Additional First-Of-Their-Kind Enforcement in the U.S.

September 18

Last week we reported that FINRA brought its first-ever disciplinary action in the cryptocurrency space.  But there were also two other first-of-their-kind enforcement actions last week by the U.S. SEC.

On September 11, the SEC announced its first-ever enforcement action finding an investment company registration violation by a hedge fund manager based on its investments in digital assets.  The SEC entered an Order finding that Crypto Asset Management LP (“CAM”) offered a fund that operated as an unregistered investment company while falsely marketing it as the “first regulated crypto asset fund in the United States.”  According to the SEC’s order, CAM, a California-based hedge fund manager, and its sole principal Timothy Enneking, raised more than $3.6 million over a four-month period in late 2017 while falsely claiming that the fund was regulated by the SEC and had filed a registration statement with the agency.  By engaging in an unregistered non-exempt public offering and investing more than 40 percent of the fund’s assets in digital asset securities, CAM caused the fund to operate as an unregistered investment company.  After being contacted by the SEC staff, CAM ceased its public offering and offered buy backs to affected investors.

Also on September 11, the SEC announced that TokenLot LLC, a self-described “ICO Superstore,” and its owners had settled charges that they acted as unregistered broker-dealers.  This is the SEC’s first case charging unregistered broker-dealers for selling digital tokens after the SEC issued The DAO Report in 2017, in which the SEC first cautioned that those who offer and sell digital securities must comply with the federal securities laws.

According to the SEC’s Order, TokenLot, Lenny Kugel, and Eli L. Lewitt promoted TokenLot’s website as a way to purchase digital tokens during ICOs and also to engage in secondary trading.  Michigan-based TokenLot received orders from more than 6,100 retail investors and handled more than 200 different digital tokens, which the SEC found included securities.  The business’s profits included trading profits and a percentage of the money that TokenLot raised for ICOs.  Their activities required TokenLot, Kugel, and Lewitt to be registered with the SEC as broker-dealers, but they were not.  TokenLot operated from July 2017 through late February, with most of its business occurring after the DAO Report spoke to the issue of the applicability of securities laws to digital assets. According to the Order, in response to the SEC’s investigation, TokenLot voluntarily began winding down and refunding investors’ payments for unfilled orders.  TokenLot, Kugel, and Lewitt also were charged with violating the registration provisions in connection with their conduct.

Without admitting or denying the SEC’s findings, TokenLot, Kugel, and Lewitt consented to the SEC’s order and agreed to pay $471,000 in disgorgement plus $7,929 in interest, and they will retain an independent third party to destroy TokenLot’s remaining inventory of digital assets.

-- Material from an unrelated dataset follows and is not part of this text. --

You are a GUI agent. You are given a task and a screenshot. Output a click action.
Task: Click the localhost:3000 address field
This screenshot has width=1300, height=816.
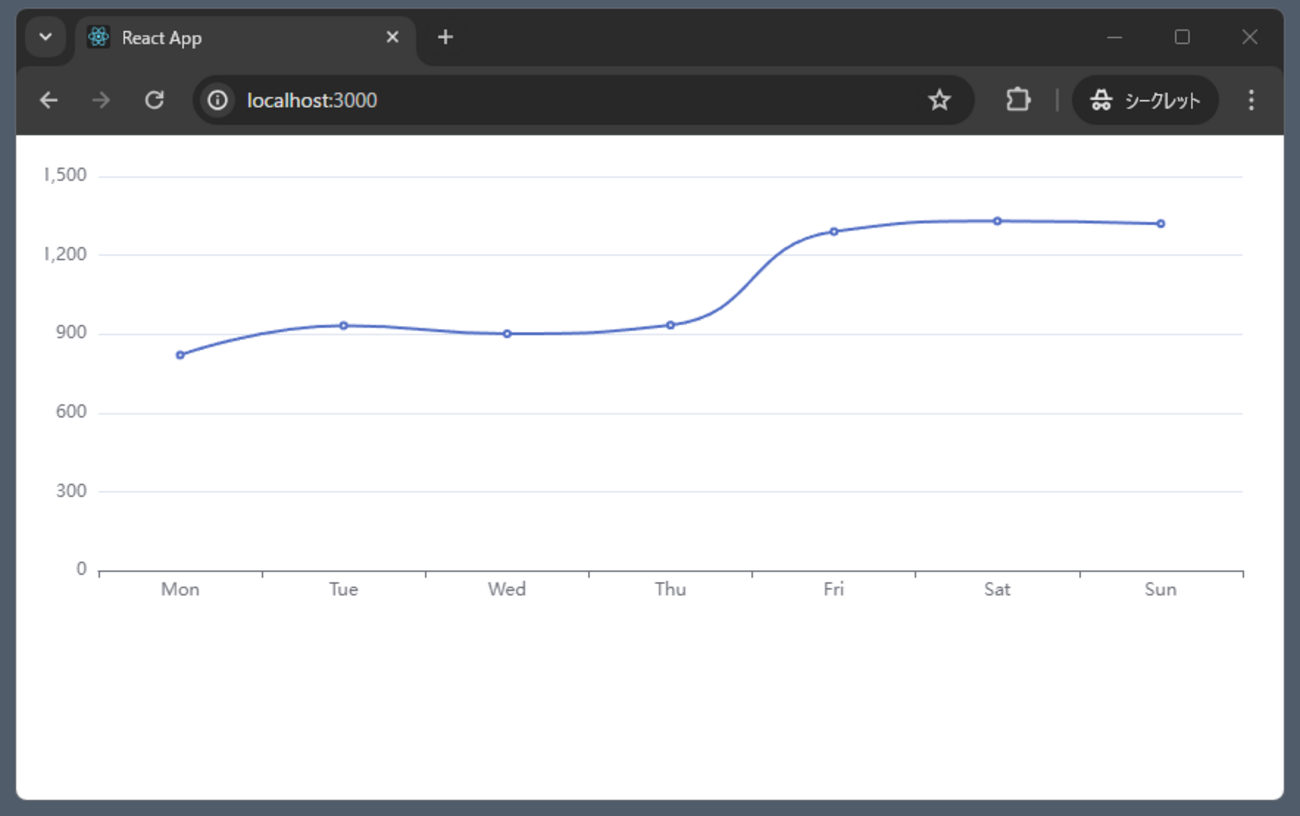pyautogui.click(x=580, y=100)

David Zaslowsky has a degree in computer science and, before going to Yale Law School, was a computer programmer. He is currently the Chairman of the Litigation Department of the firm’s New York office. His practice focuses on international litigation and arbitration. He has been involved in cases in trial and appellate courts across the United States and before arbitral institutions around the world. Many of David’s cases, including some patent cases, have related to technology. Since 2008, David has been included in Chambers for his expertise in international arbitration.